When I started going to an exclusive private school, I became convinced my stories didn’t have value. So it was better to appropriate their stories — be like them, at least on the outside — because what could my stories contribute to the lives of these princes.

In college, there was an unspoken message to let go of the past, of my story, to move forward. When I came home for holidays and caught up with Green Jeans, Brock, or Black Joe, they told me stories, all the stories of who got locked up, broke down, shot, or OD’d. These stories were snuffed out and then forgotten, never to be recounted. College brought me pan-Africanism, the Nation of Islam, and other progressive movements meant to shape the black identity, to give us “real” stories. As these movements required new names, clothes, identity, I started feeling a strong pull back toward my own stories, though I still didn’t have the will to tell them.

An anchor dropped in high school kept me connected with the life stories I owned.
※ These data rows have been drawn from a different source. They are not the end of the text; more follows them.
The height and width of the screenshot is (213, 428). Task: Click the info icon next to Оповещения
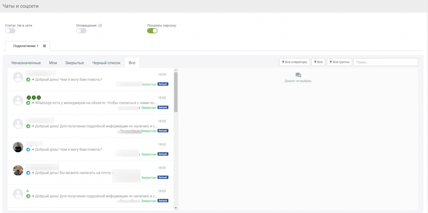[x=100, y=26]
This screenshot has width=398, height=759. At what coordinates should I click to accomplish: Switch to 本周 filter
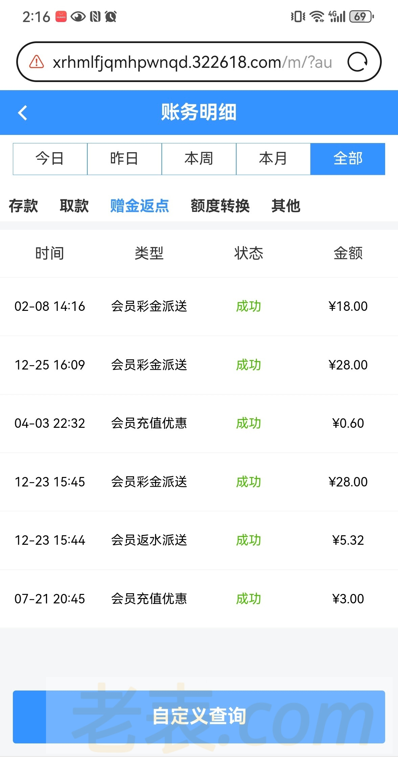click(x=199, y=159)
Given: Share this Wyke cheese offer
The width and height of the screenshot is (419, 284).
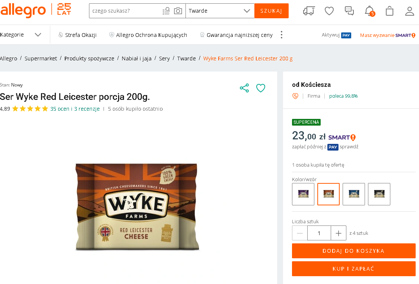Looking at the screenshot, I should point(244,88).
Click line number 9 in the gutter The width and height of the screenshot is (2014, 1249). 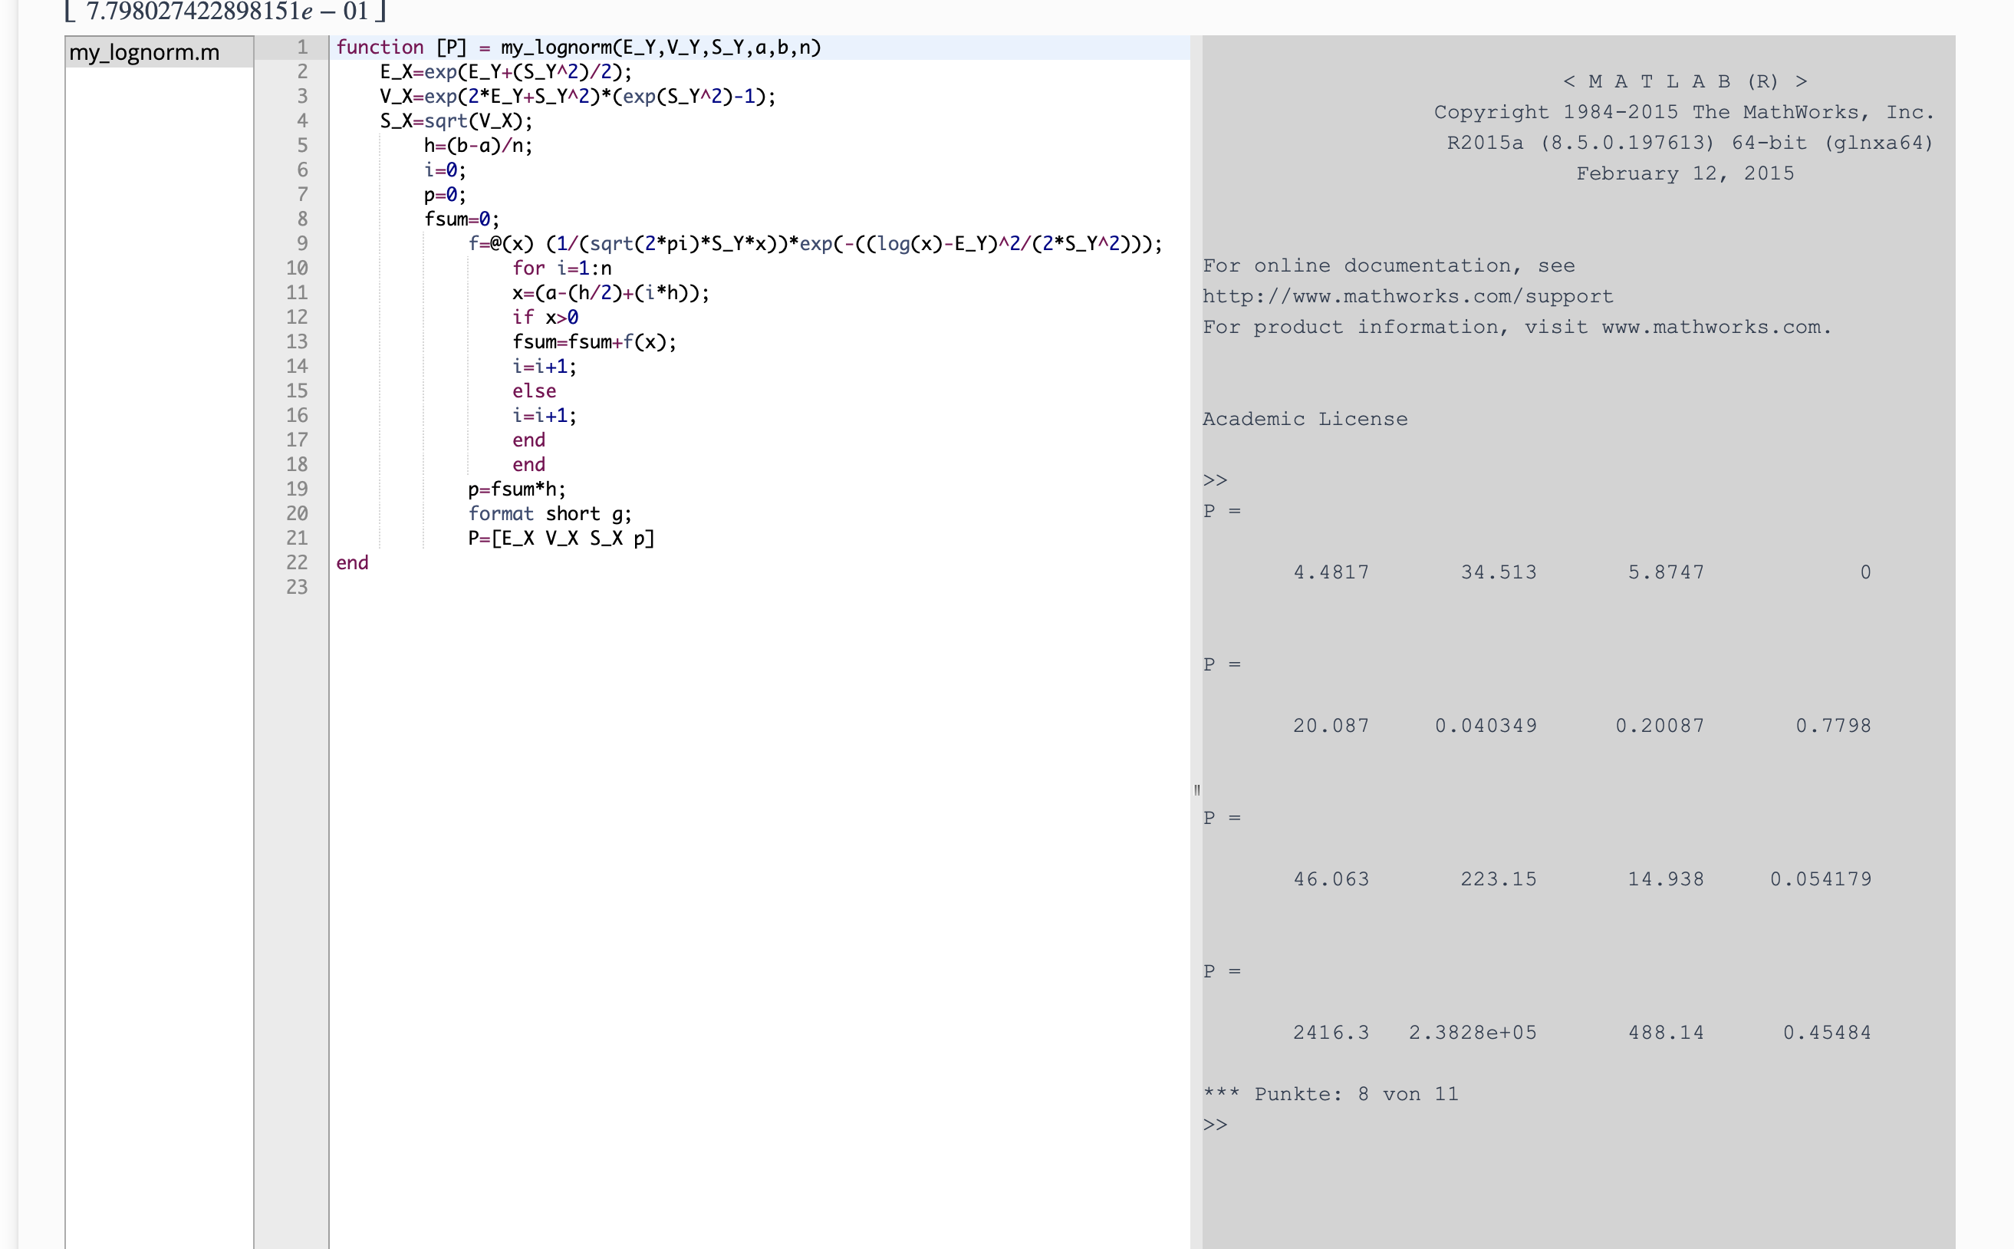tap(302, 244)
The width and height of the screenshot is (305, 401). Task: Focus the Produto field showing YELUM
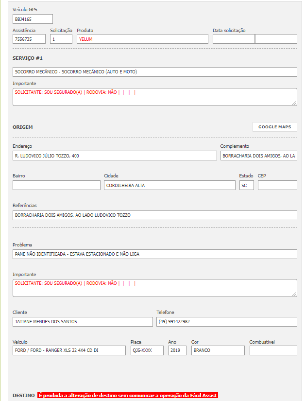tap(142, 39)
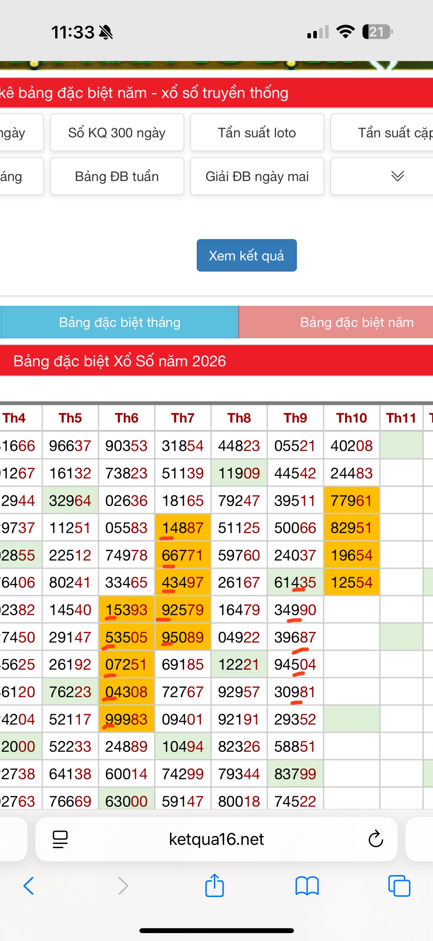Expand more options double-chevron button

tap(397, 176)
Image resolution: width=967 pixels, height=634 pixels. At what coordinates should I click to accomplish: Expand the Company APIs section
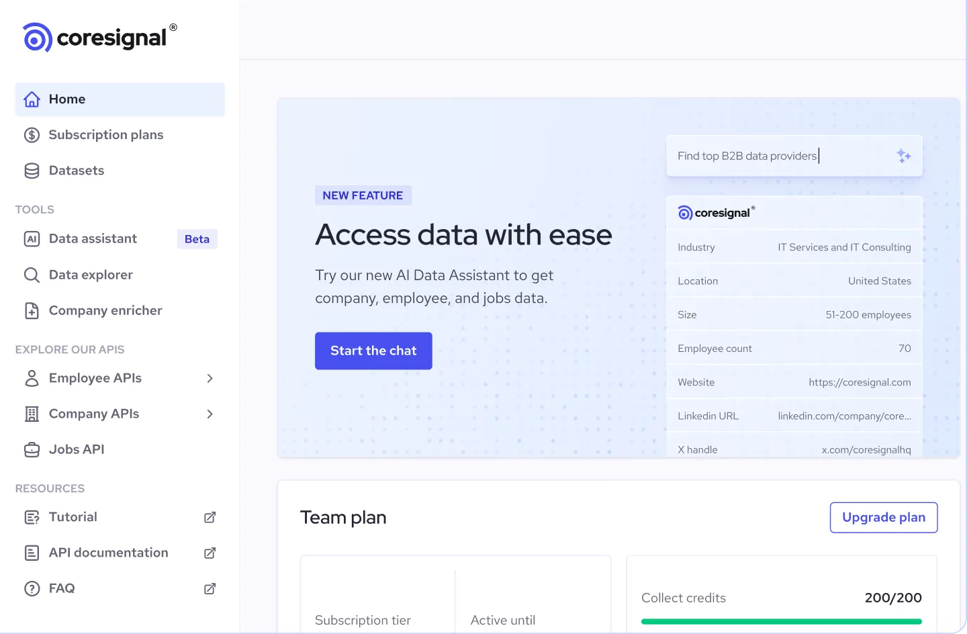coord(210,414)
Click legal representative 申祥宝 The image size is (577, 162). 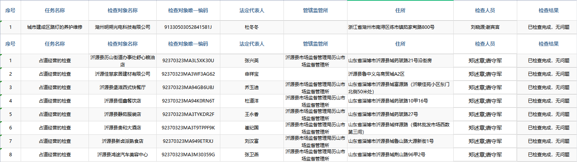tap(252, 74)
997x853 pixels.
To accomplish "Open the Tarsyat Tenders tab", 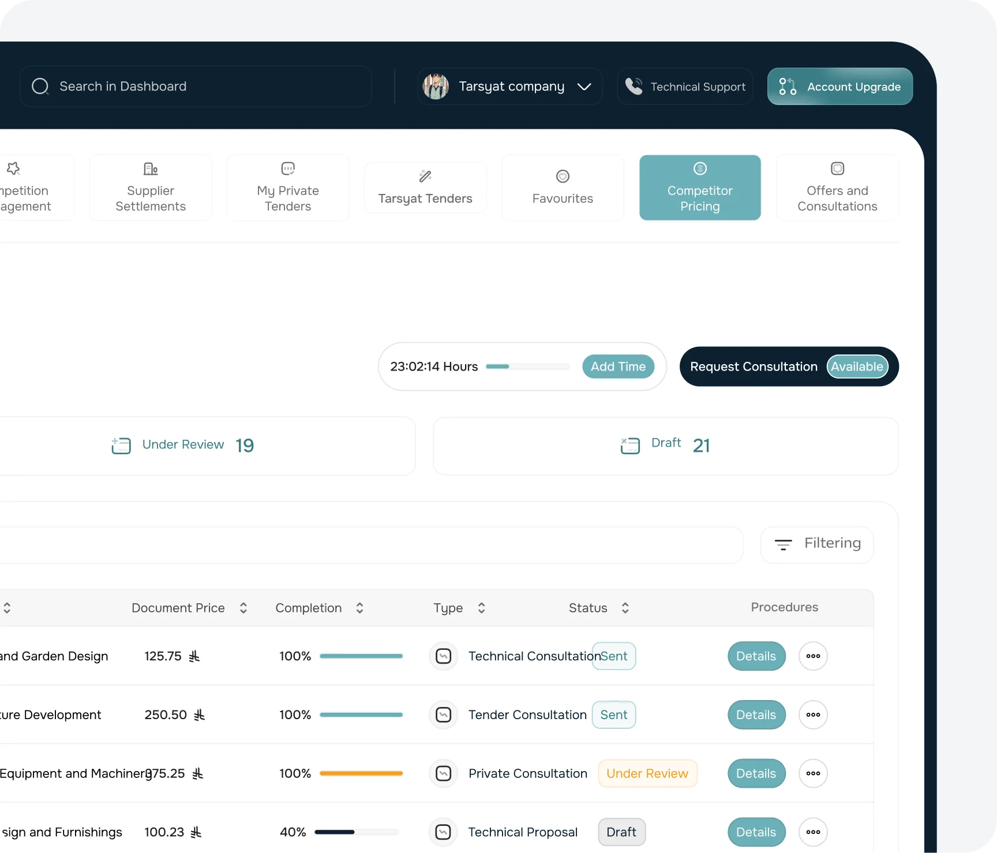I will click(425, 188).
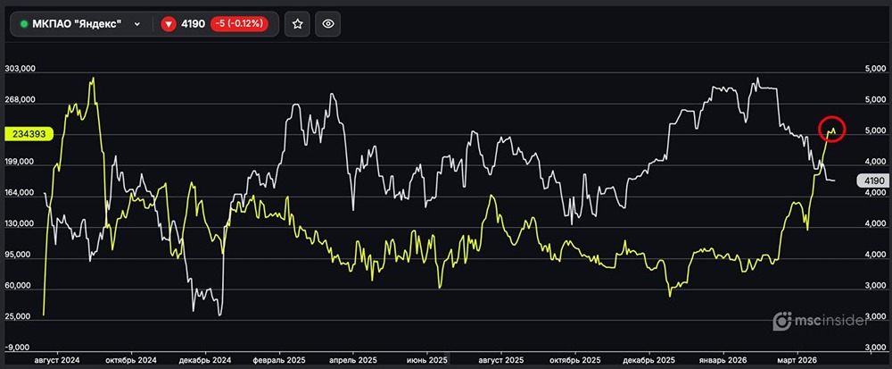Click the green status dot beside ticker
The image size is (892, 369).
pos(24,24)
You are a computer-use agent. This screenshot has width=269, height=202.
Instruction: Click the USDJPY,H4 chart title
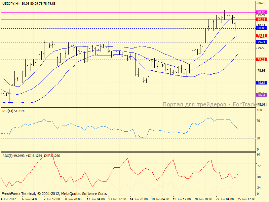tap(10, 3)
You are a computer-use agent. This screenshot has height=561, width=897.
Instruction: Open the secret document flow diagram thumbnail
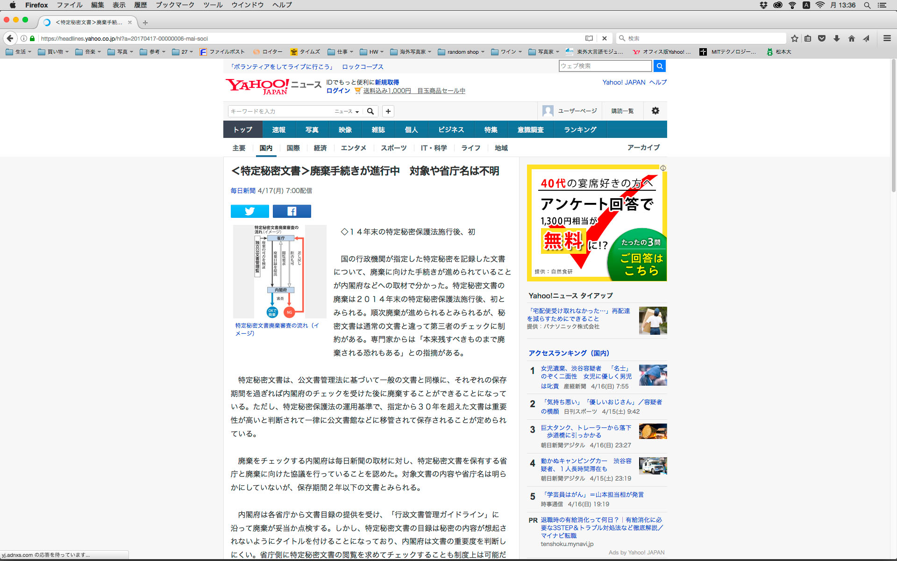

My track coach, Brooks Johnson, drilled into me the importance of character and pride. His mantra took root in my life and became magnified through the men and women around me: my father and mother, my father’s best friend Mr. Christian, other coaches, and my Episcopalian headmaster Canon Martin. These were fiery and gentle people whose lives seemed guided by their stories. The light and the dark.

I had to find ways to avoid being consumed by the myriad of dark impulses that came into my life. I had to figure how o live before I could recount, before I could truly own my story. It is very long and it continues. The stories I began but couldn’t finish can now be looked at and coaxed back… I can take the gloves off, stop fighting life and instead hold it.